Background
Samuel Turell Armstrong was born on April 29, 1784 in Dorchester, Massachusetts, United States. His parents, John and Elizabeth, both died before he was thirteen.
Samuel Turell Armstrong was born on April 29, 1784 in Dorchester, Massachusetts, United States. His parents, John and Elizabeth, both died before he was thirteen.
The new century found the youth a printer's apprentice with Manning & Loring in Boston.
His appenticeship completed, he formed a partnership with Joshua Belcher and conducted a printing business at 70 State St. After a few years the partnership was dissolved and he moved to Charlestown, where from his printery appeared monthly the Panoplist and Missionary Magazine United (still current as the Missionary Herald) beginning with June 1808.

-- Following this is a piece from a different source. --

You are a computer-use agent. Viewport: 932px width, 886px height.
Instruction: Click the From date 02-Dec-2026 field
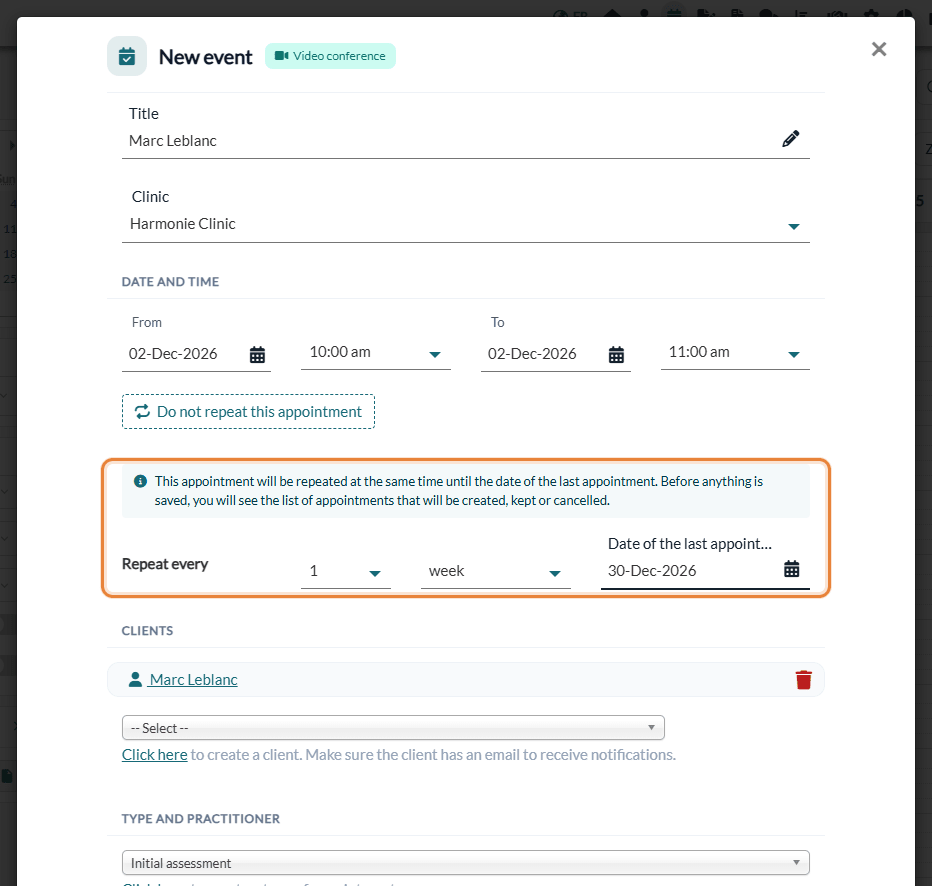point(184,354)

Returning to Boston in 1811, he located his business at 50 Cornhill. His publications were generally of a religious character, such as Thomas Scott's The Holy Bible Containing the Old and New Testaments, with Explanatory Notes (1824), Worcester's edition of Watts's Psalms and Hymns, and Claudius Buchanan's Christian Researches in Asia (1811). Of a religious nature, too, was the publisher himself, a deacon in the Old South Church, and member of the American Board of Commissioners for Foreign Missions. His connection with the Old South Church accounts for his discovery, in 1816, in the tower of the church, of "the third volume of the History of New England in the original MS. of the author, John Winthrop, the first governor of the Massachusetts Bay. "

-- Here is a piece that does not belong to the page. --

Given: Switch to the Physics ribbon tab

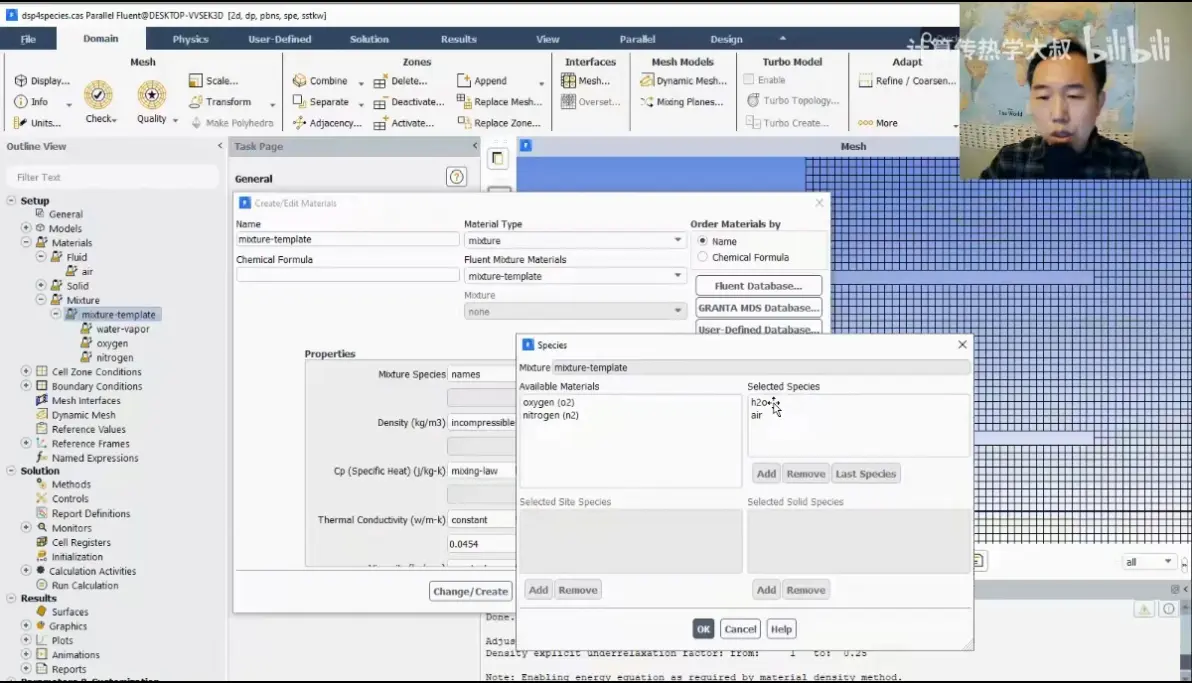Looking at the screenshot, I should coord(190,39).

A man of civic spirit as well, Armstrong headed the subscription list "for the preservation of the Plymouth Rock, " June 1835. This same spirit led him to accept public office; he was representative to the General Court from the City of Boston (May 1822 to May 1823; May 1828 to May 1829), lieutenant-governor (1833 - 35) and governor succeeding Gov. Davis after March 4, 1835, when the latter went to the United States Senate.
Hence in the gubernatorial election of November 1835 Armstrong ran unsuccessfully as an Independent in the same field with Edward Everett, Webster's nominee. In the municipal election of the following month, however, his fellow citizens of Boston elected him mayor for the ensuing year.

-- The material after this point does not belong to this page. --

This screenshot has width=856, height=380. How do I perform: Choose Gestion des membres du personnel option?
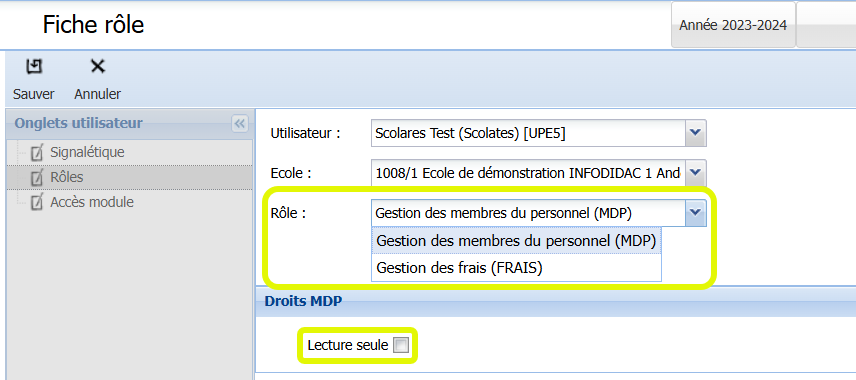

His administration was marked by the erection of an iron fence for the enclosure of three sides of the Common, and the extension of the mall through the burial grounds of Boylston St. His last public office was that of state senator in 1839.
He continued his connection with his publishing business in the latter years of his life, but the moderate fortune he had amassed (Abigail, née Walker, his widow, is mentioned by Forbes and Green, Rich Men of Massachusetts, 1852, as being worth $150, 000) enabled him to give considerable time to European travel.
A Whig in politics, he had Anti-Masonic support, but he was not in the favor of Daniel Webster, Massachusetts Whig leader, who scorned this self-made man "of the common people. "
There is no record of his own family.